Plated: Soup

By Rebecca Turner

Nothing spells comfort better than homemade soup. Whenever it’s frigid outside, you feel blue or need solace, a bowl of soup warms you from the inside out. And, when you’re under the weather, soups help keep you hydrated and well-nourished with essential vitamins, allowing you to feel better faster. But, making soups from scratch at home can seem daunting and time intensive. Don’t be intimidated, adapt any soup recipe to a slower cooker or improve recipes with a few suggestions.

Toss it in, turn it on, and let it simmer. That is the conventional way to make soup, but the timing of certain ingredients can take your soup to the next level.

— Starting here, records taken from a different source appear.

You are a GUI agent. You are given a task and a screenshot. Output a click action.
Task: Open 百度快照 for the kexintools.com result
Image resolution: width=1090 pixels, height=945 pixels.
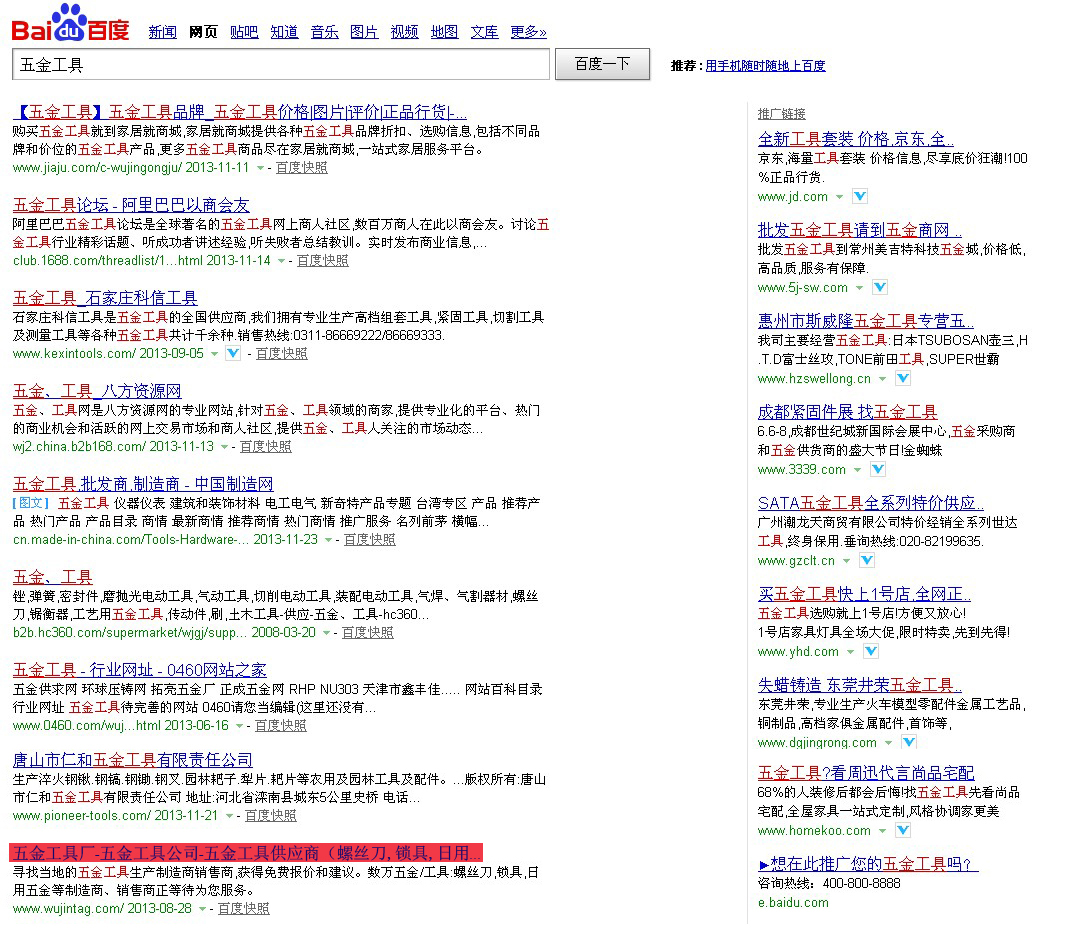[281, 354]
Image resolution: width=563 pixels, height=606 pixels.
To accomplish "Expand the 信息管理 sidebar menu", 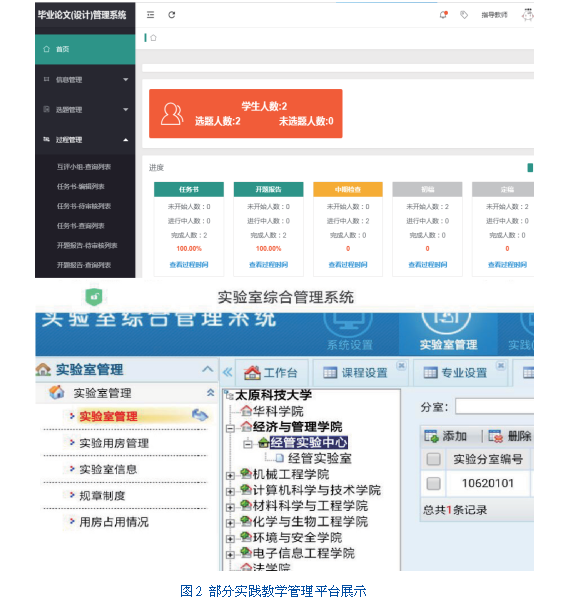I will click(85, 80).
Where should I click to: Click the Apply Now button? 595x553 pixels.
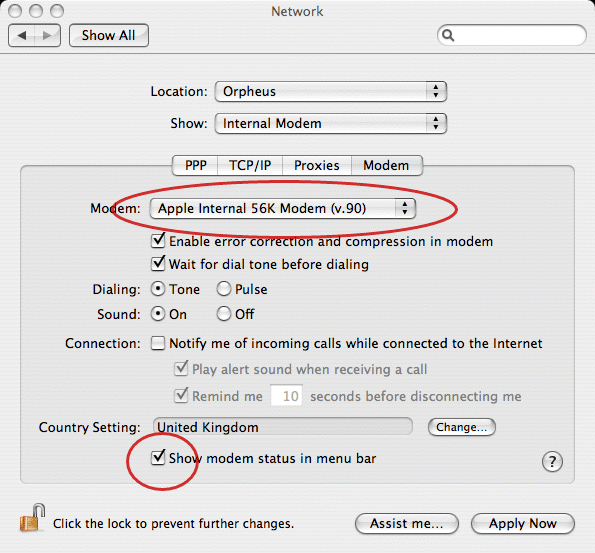click(x=523, y=523)
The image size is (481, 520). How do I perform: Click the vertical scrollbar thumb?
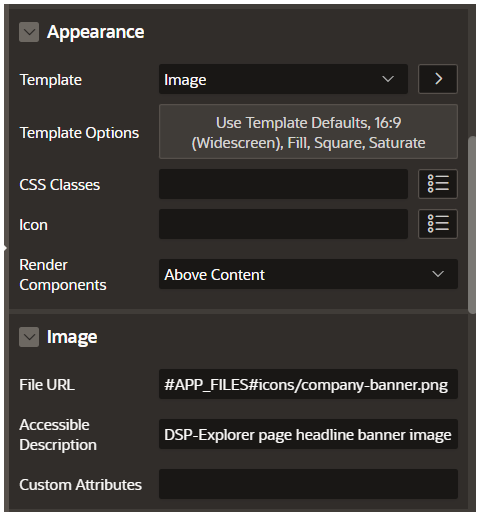[x=472, y=225]
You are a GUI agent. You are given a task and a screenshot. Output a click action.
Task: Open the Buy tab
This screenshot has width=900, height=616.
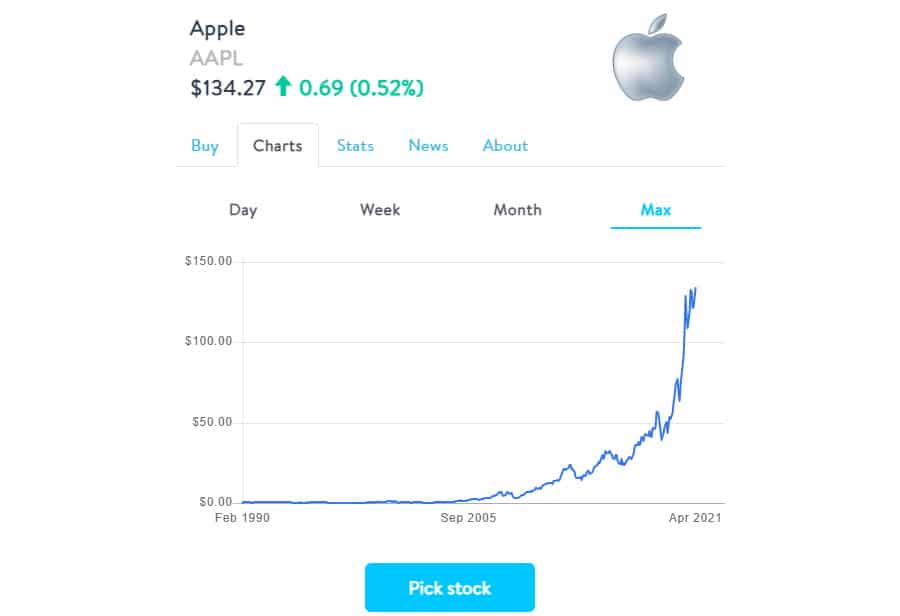click(205, 146)
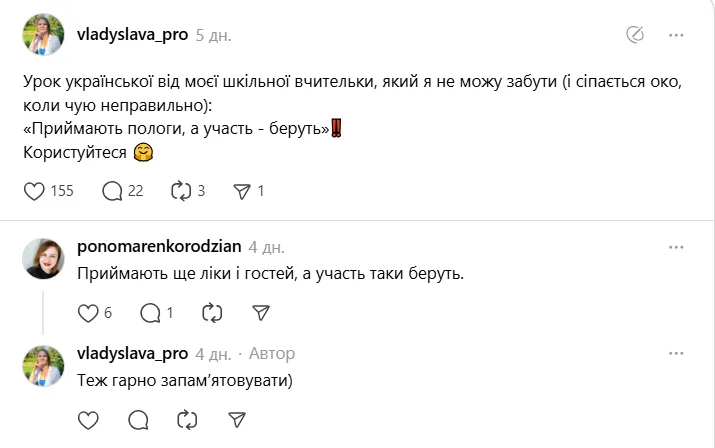715x448 pixels.
Task: Share ponomarenkorodzian's comment
Action: tap(260, 313)
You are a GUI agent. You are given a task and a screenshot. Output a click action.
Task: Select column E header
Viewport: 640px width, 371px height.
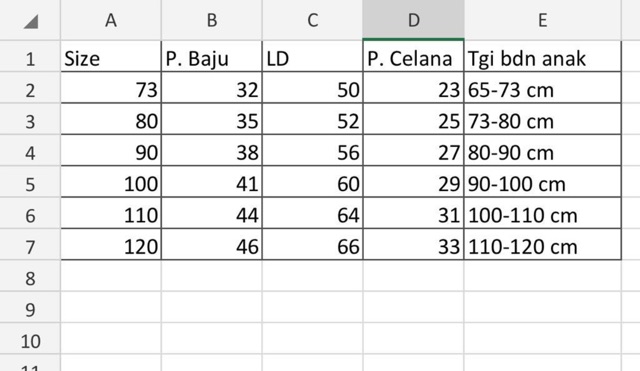[542, 20]
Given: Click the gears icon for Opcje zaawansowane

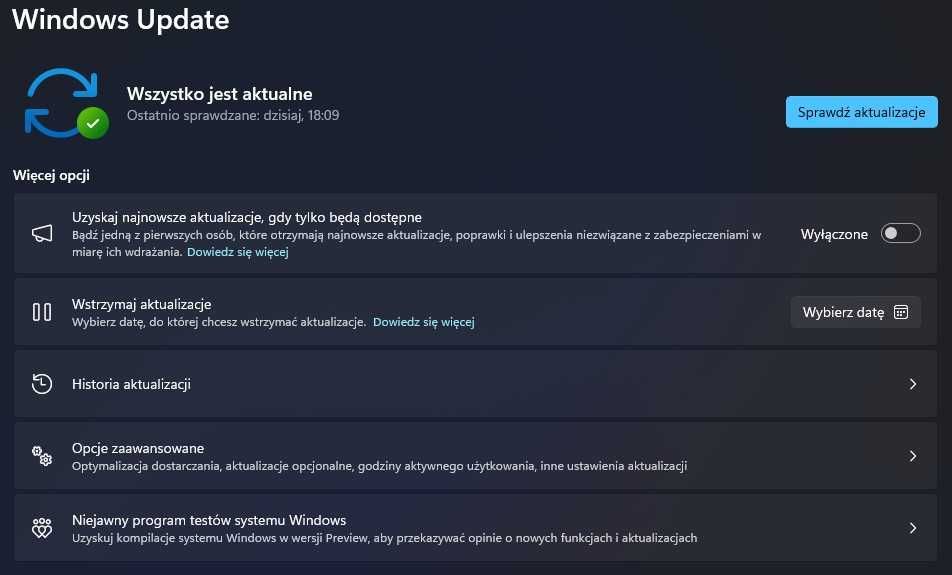Looking at the screenshot, I should 42,456.
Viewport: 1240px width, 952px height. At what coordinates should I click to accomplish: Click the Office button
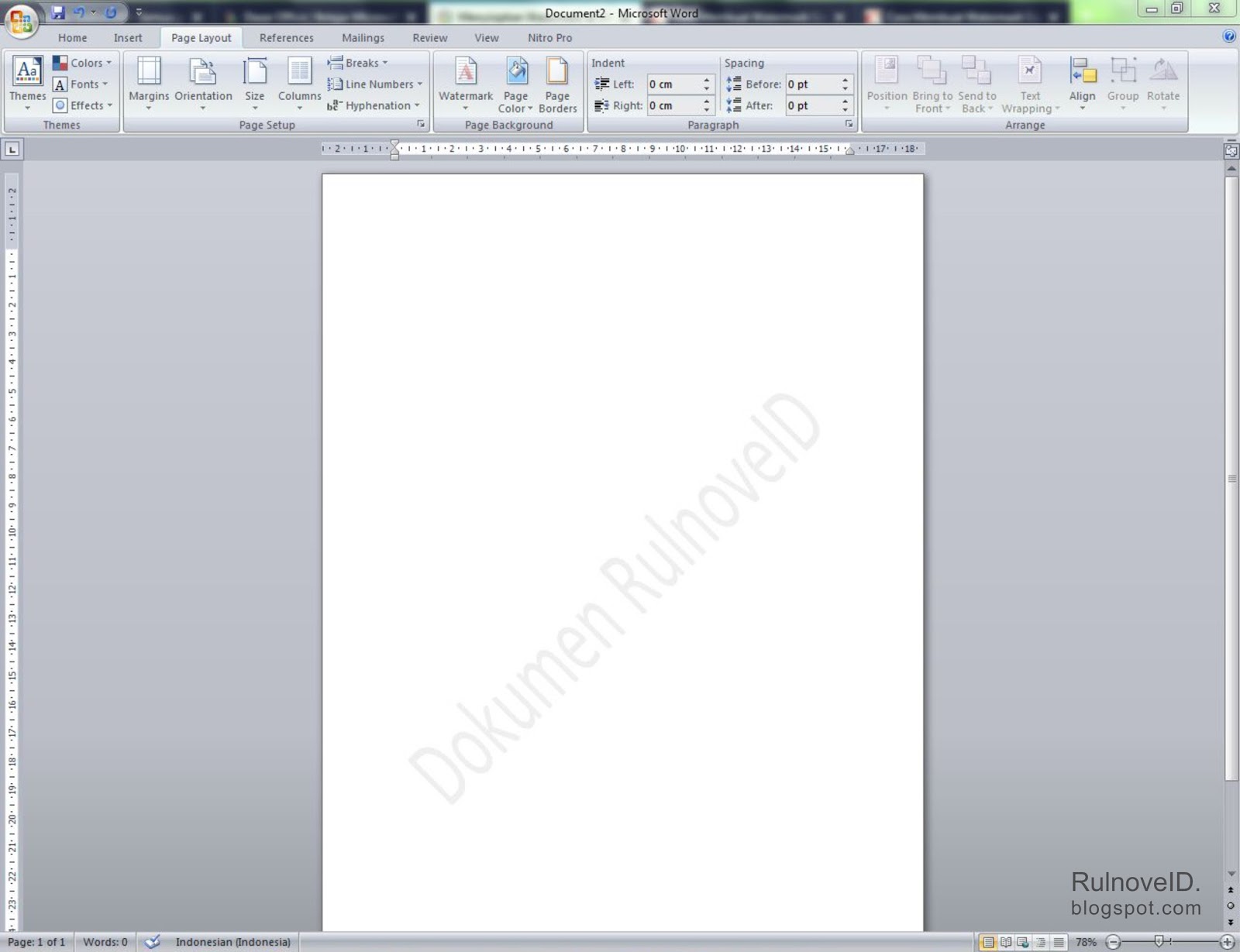(x=21, y=22)
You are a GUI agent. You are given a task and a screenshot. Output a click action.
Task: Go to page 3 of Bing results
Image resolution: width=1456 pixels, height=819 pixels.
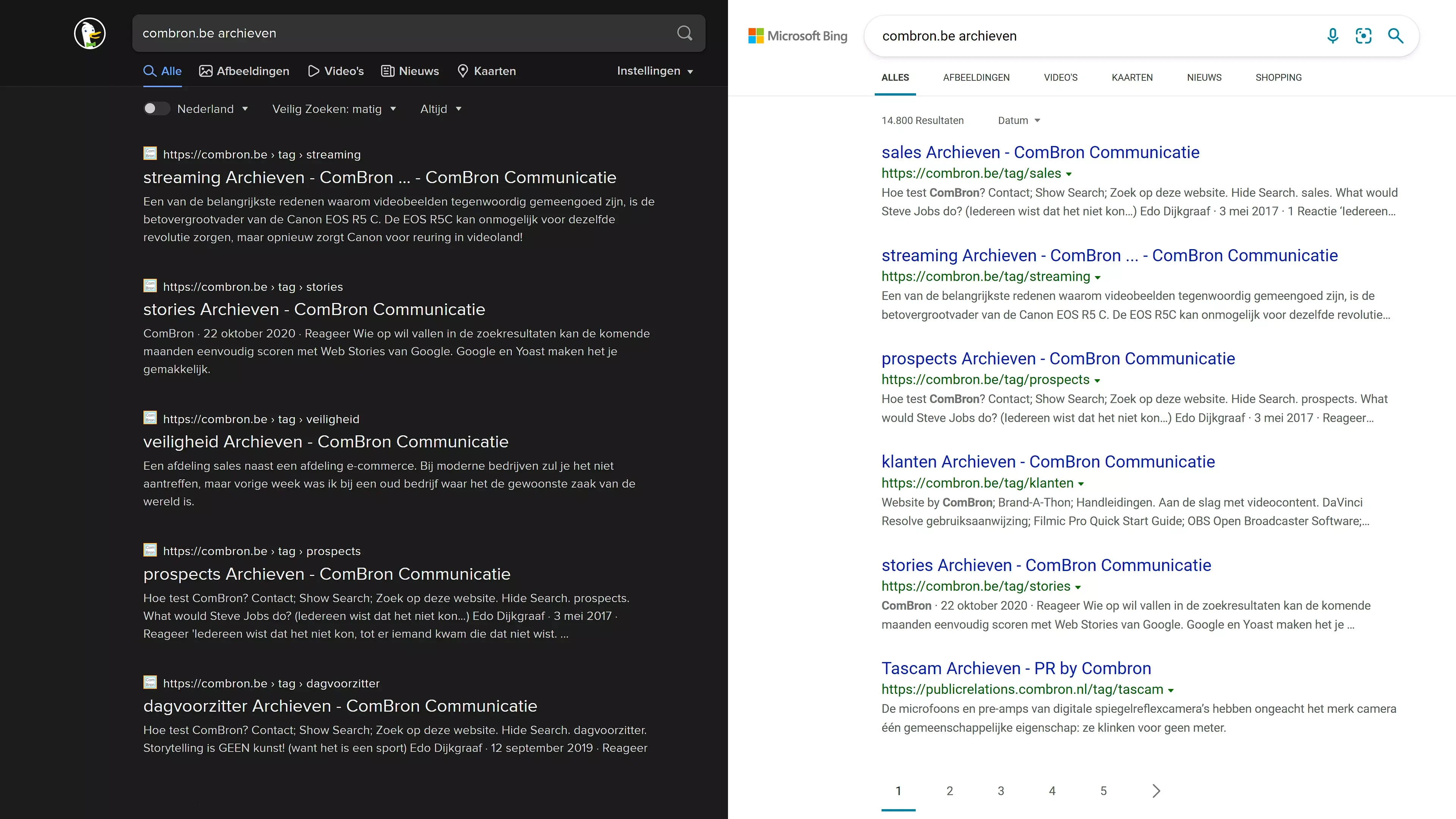1001,791
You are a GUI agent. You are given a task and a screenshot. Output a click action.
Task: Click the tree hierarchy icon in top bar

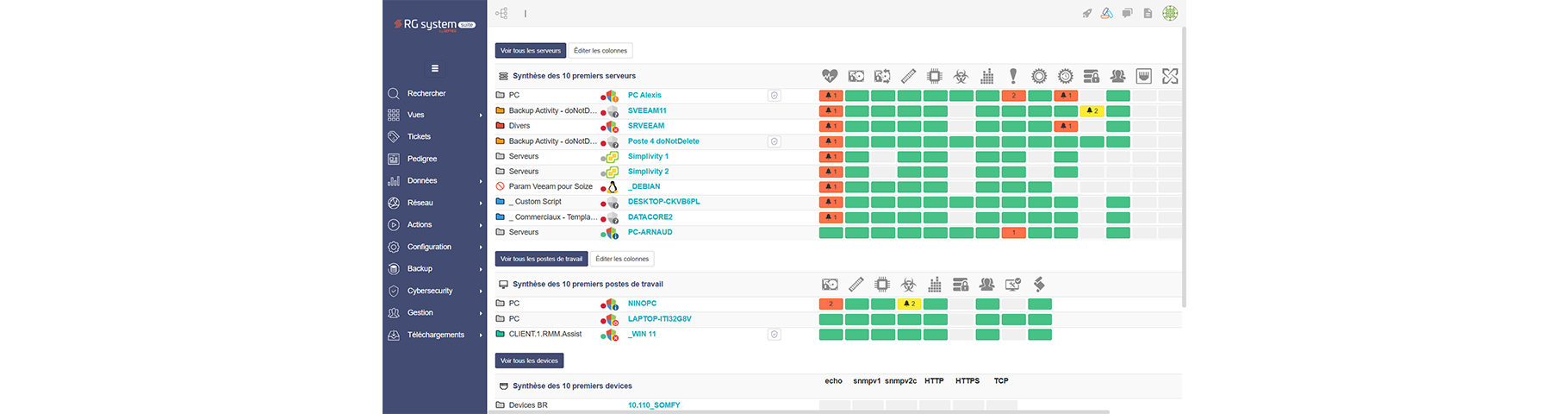(501, 13)
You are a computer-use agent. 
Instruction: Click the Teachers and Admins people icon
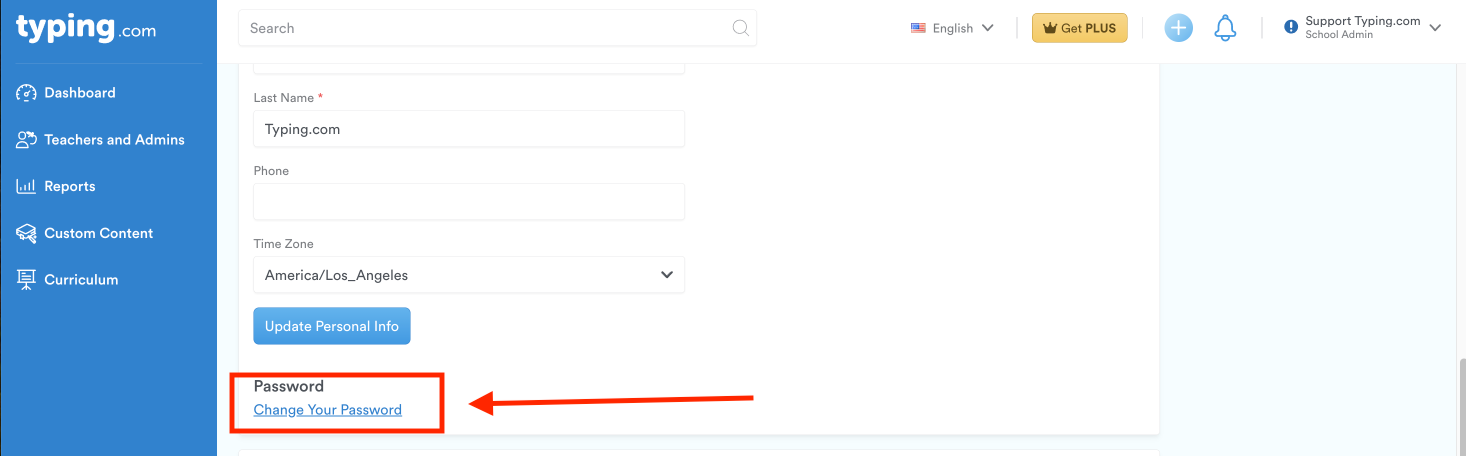pyautogui.click(x=27, y=140)
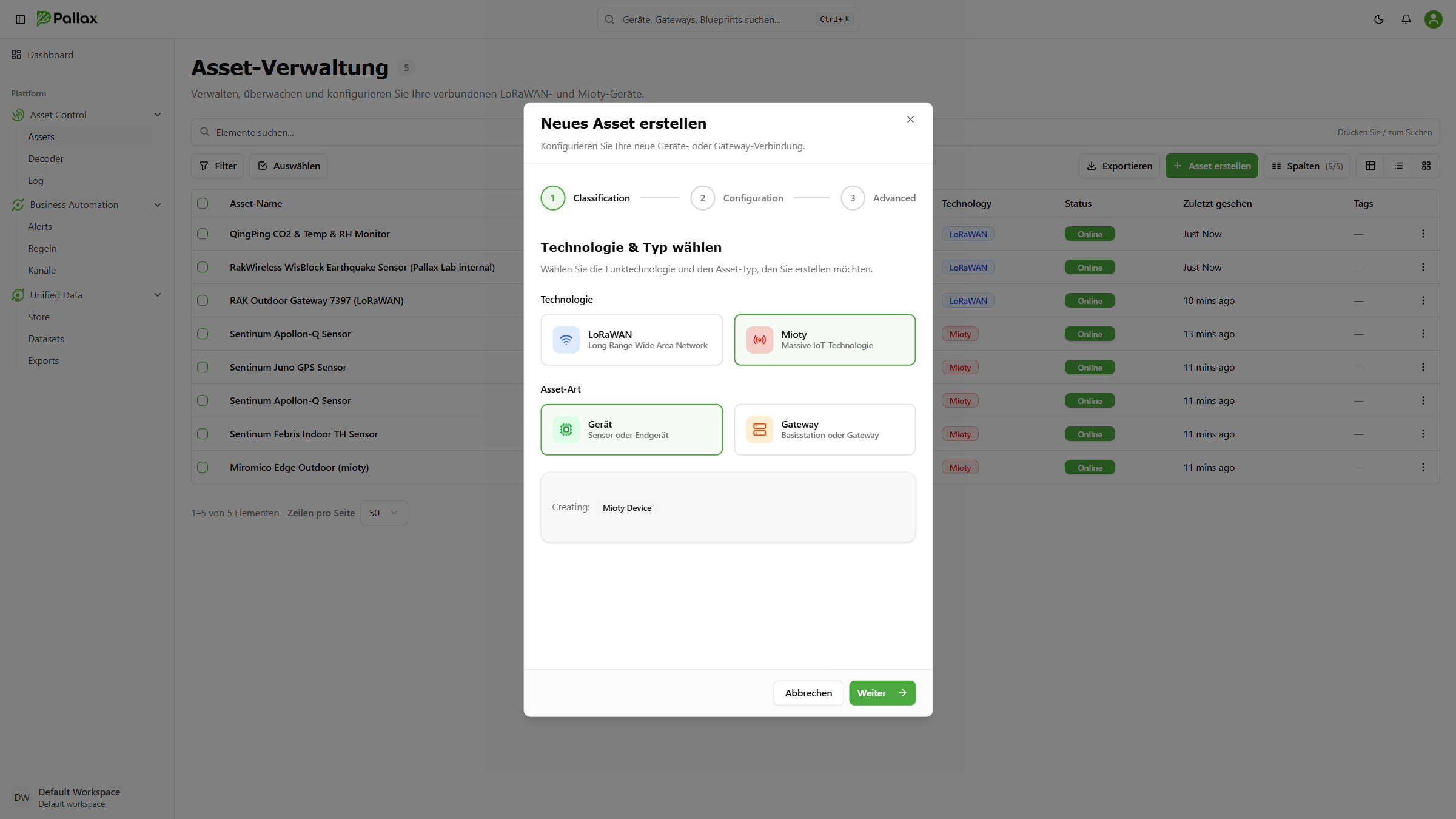Open Decoder in the sidebar
The height and width of the screenshot is (819, 1456).
click(x=45, y=158)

Some elements benefit from longer cooking times and should be added at the start. Onions, root vegetables like potatoes and carrots, winter squashes, tomatoes, celery, cauliflower, and broccoli. Lean cuts from the shoulder and rump of beef, lamb, goat, pork, whole chicken, chicken thighs, and chicken legs. Most spices should be added at the beginning of cooking, except for the rosemary, which can become bitter over the most extended cooking times. For best results, keep rosemary till the end.

Softer ingredients cook quicker and can turn to mush or lose flavor the longer it cooks. Add the following ingredients in the last 30 to 45 minutes or (sooner if in the slow cooker) of cooking. Vegetables such as peas, corn, bell peppers, and spinach. Meat such as fish and other seafood. Milk, yogurt, sour cream, cream cheese, and coconut milk are best added at the end. Cut down cooking time by adding rice, noodles, and other grains already cooked, though uncooked grains help soak up excess liquid and make them more flavorful.

Remember these tips, and warm up your family with a bowl of homemade soup.